[Collected data]
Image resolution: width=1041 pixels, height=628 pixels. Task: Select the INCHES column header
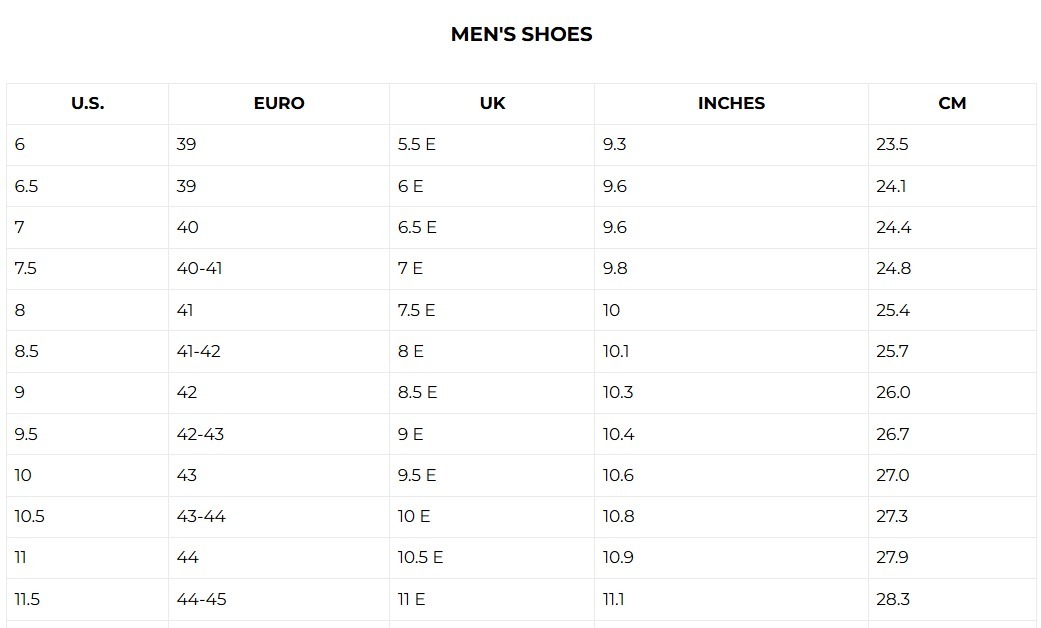click(731, 103)

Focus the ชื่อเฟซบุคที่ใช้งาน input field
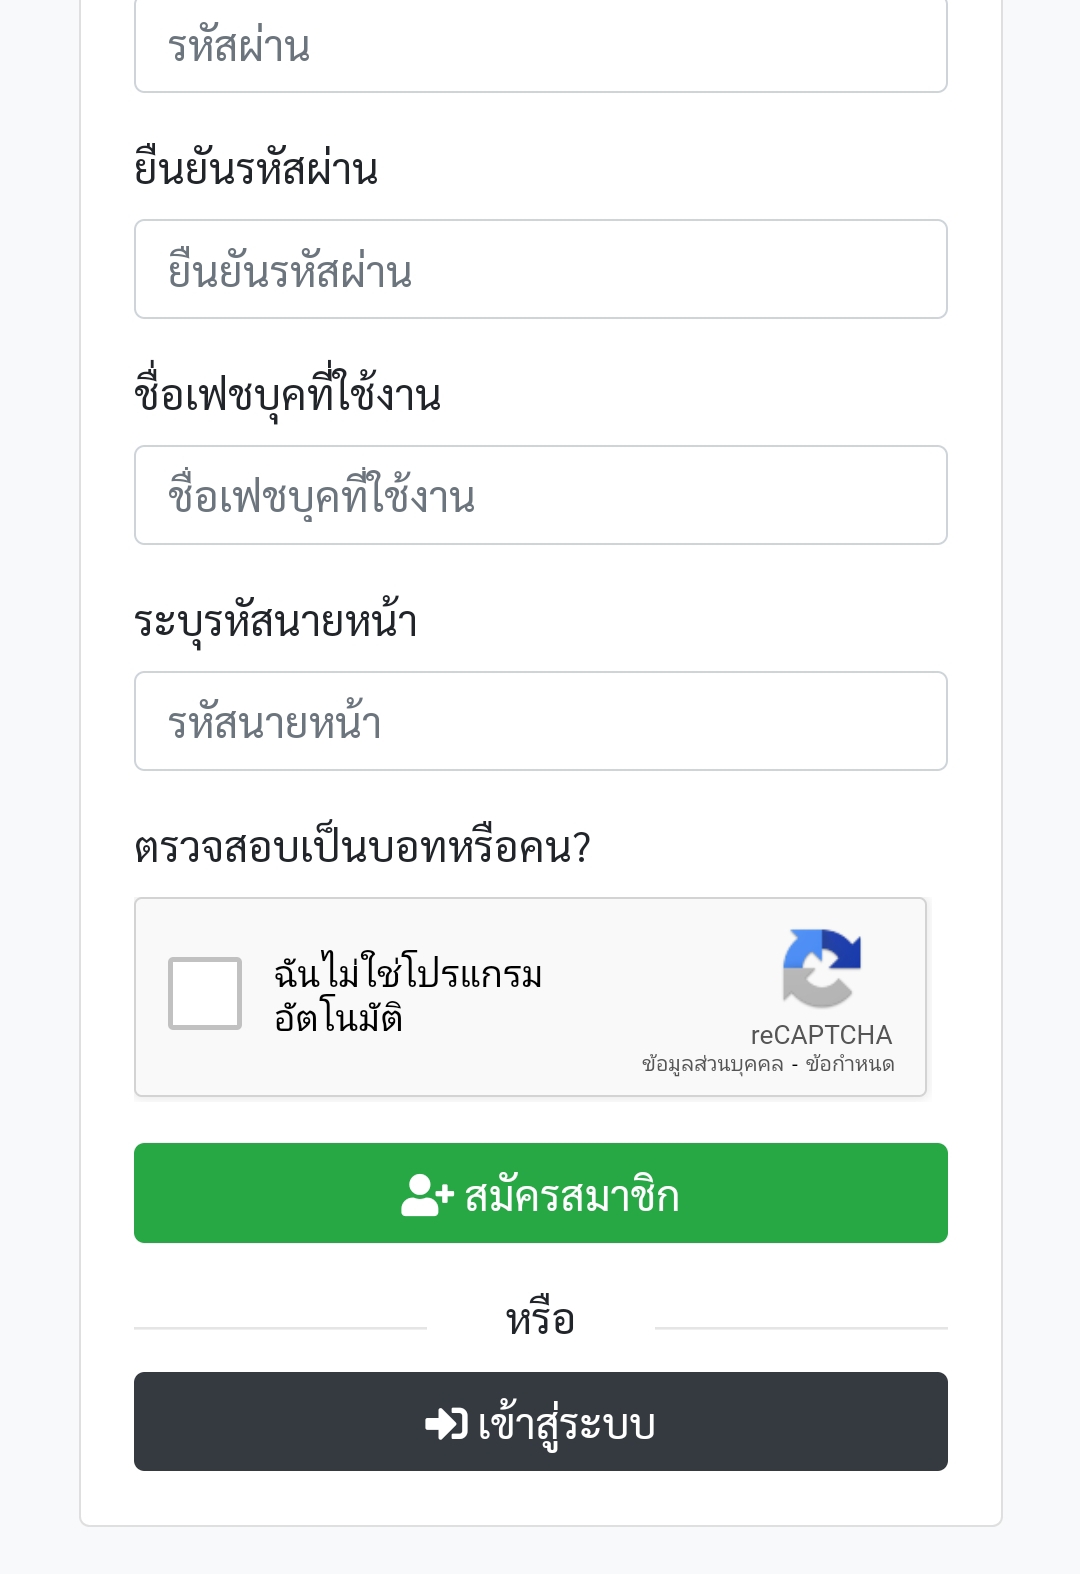[x=541, y=495]
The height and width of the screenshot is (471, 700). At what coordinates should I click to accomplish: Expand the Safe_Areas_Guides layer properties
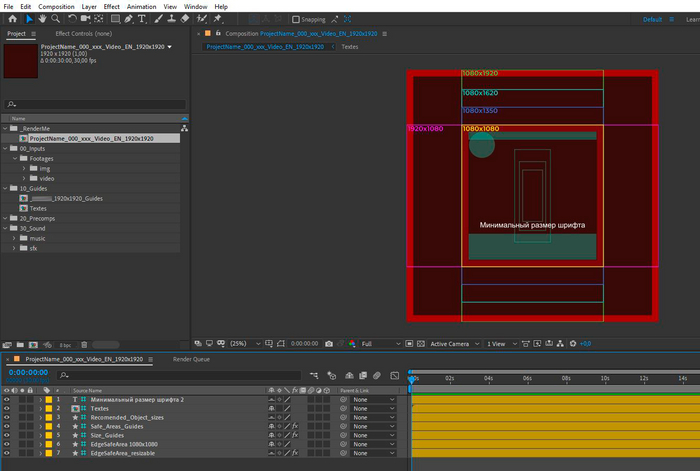pos(41,427)
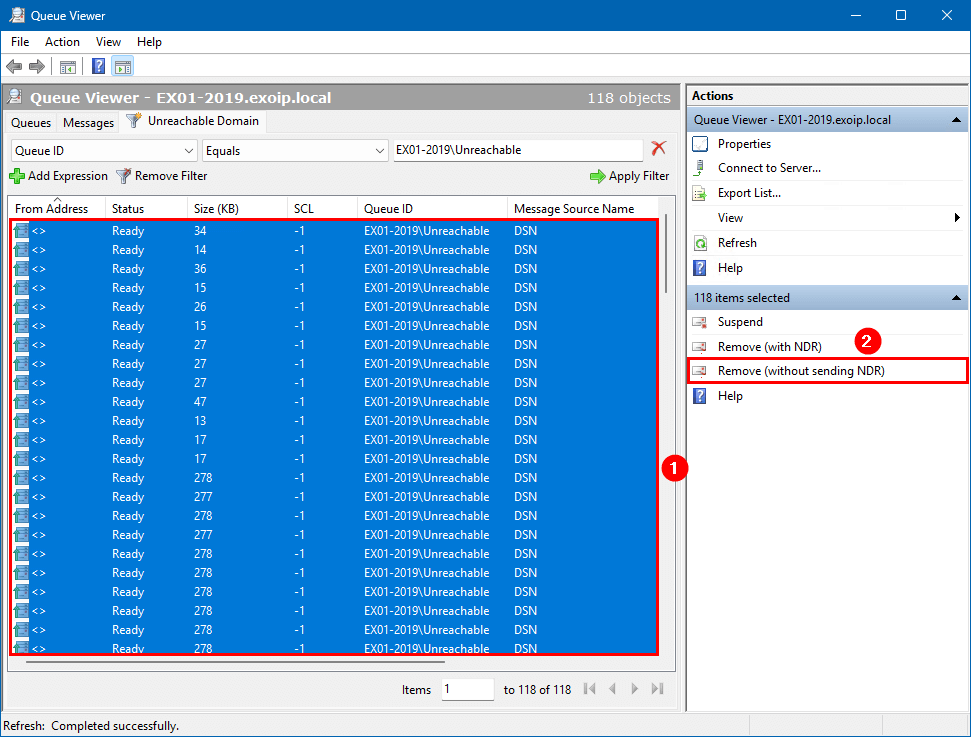Image resolution: width=971 pixels, height=737 pixels.
Task: Click the Suspend action icon
Action: 700,322
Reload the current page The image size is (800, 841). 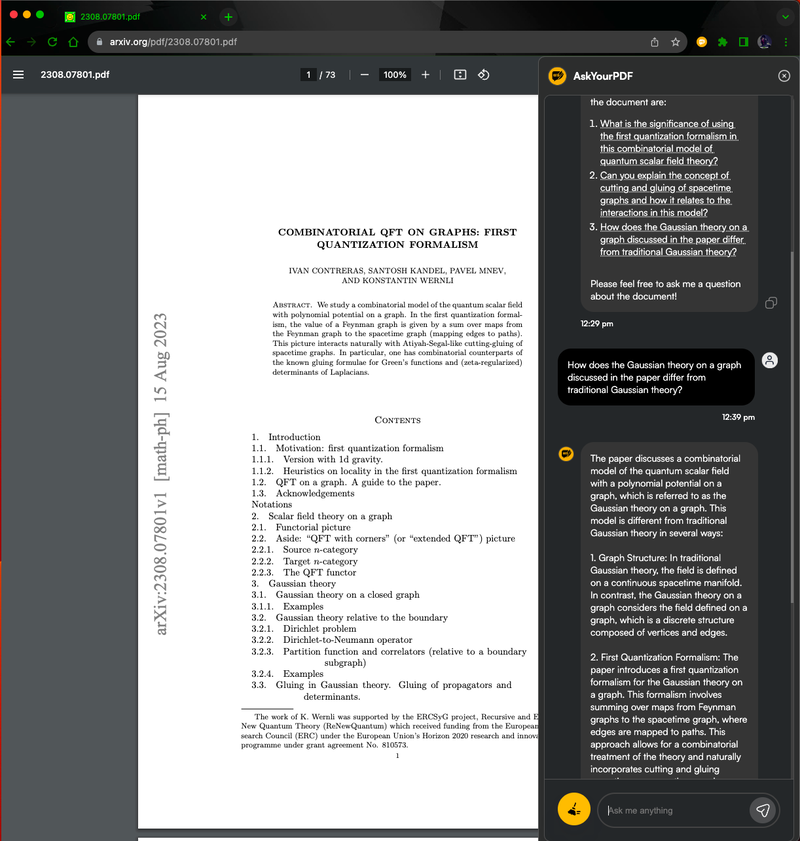[51, 42]
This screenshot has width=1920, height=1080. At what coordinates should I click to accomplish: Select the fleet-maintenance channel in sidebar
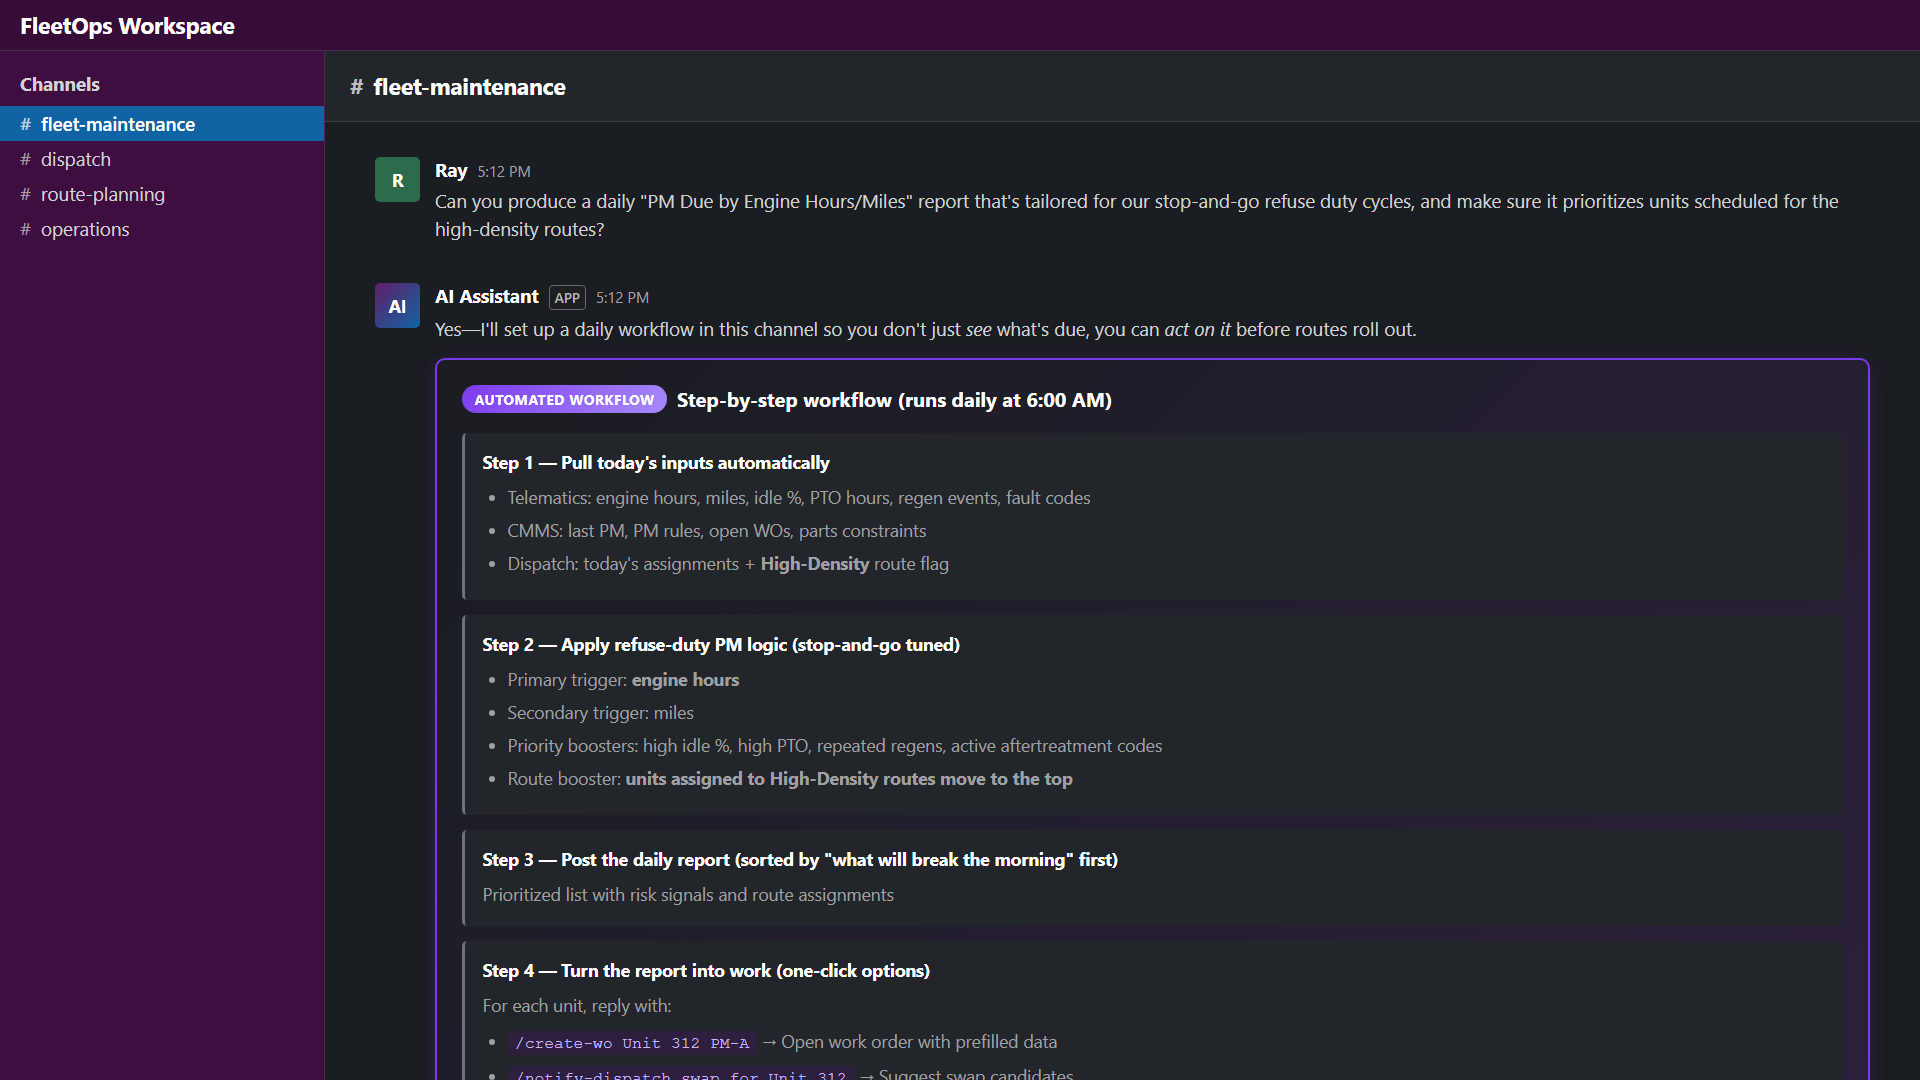point(118,124)
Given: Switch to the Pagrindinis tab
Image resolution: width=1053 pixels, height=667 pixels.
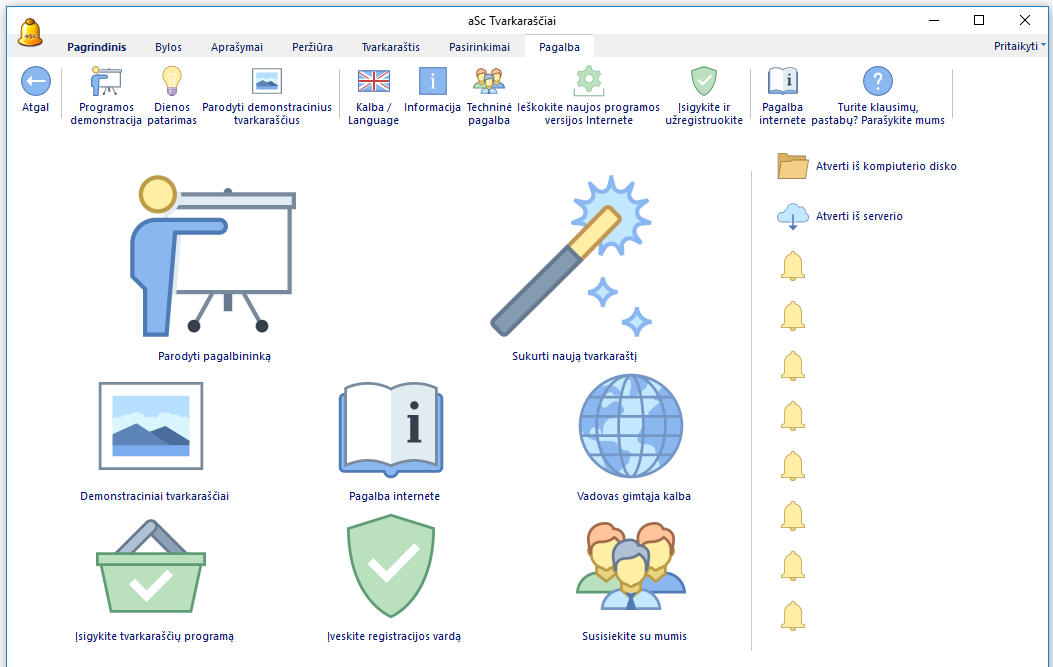Looking at the screenshot, I should [97, 47].
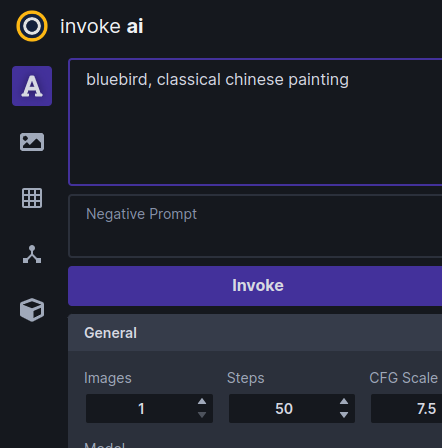Click the CFG Scale value field
This screenshot has height=448, width=442.
click(407, 409)
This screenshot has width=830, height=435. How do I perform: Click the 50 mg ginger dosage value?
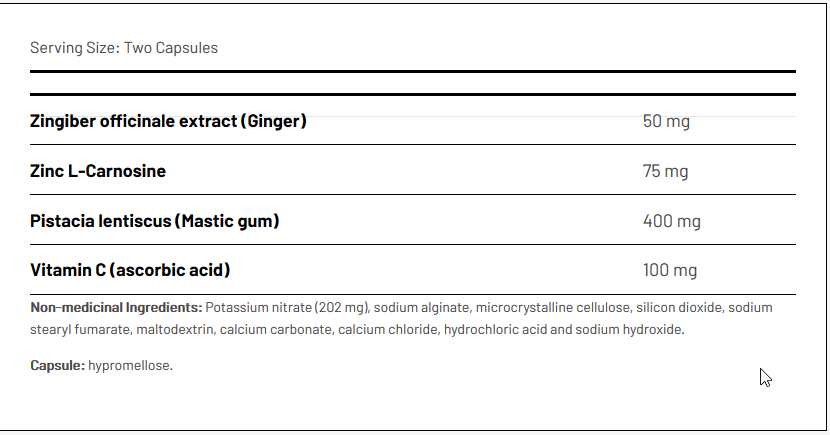[666, 122]
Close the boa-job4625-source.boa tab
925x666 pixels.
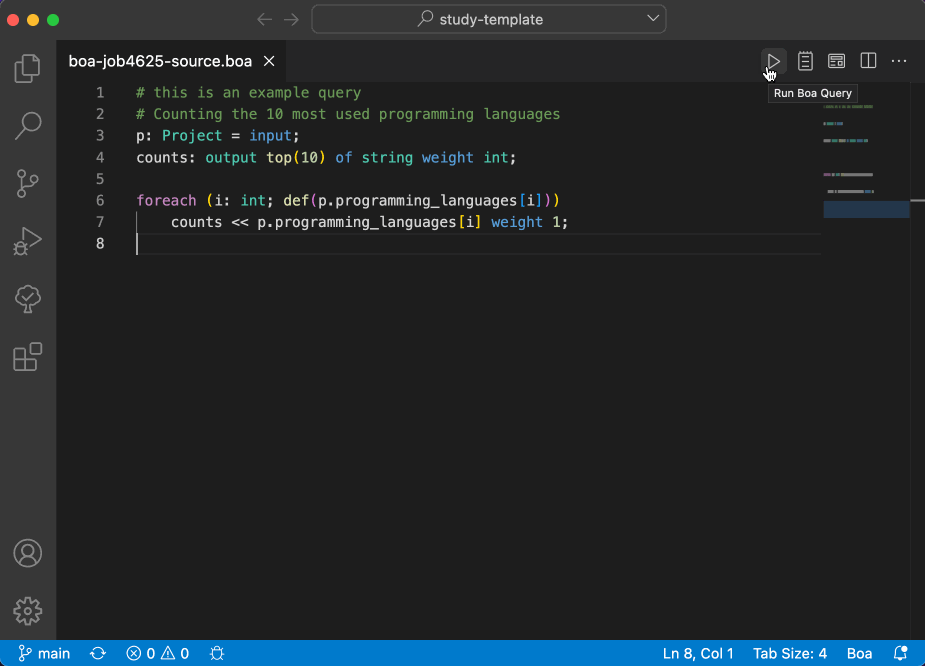(x=268, y=60)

◆ **Exercise goal**:
For the entries above, the output must hold exactly the lines from the one with "Given: Switch to the Pagrindinis tab" through the last line, both included, and no pictures.

◆ **Exercise result**:
Given: Switch to the Pagrindinis tab
Image resolution: width=1053 pixels, height=667 pixels.
Looking at the screenshot, I should [97, 47].
Click the CFG Scale value field
This screenshot has height=448, width=442.
click(407, 409)
This screenshot has width=830, height=435. How do I perform: Click the 50 mg ginger dosage value?
[666, 122]
Close the boa-job4625-source.boa tab
925x666 pixels.
(x=268, y=60)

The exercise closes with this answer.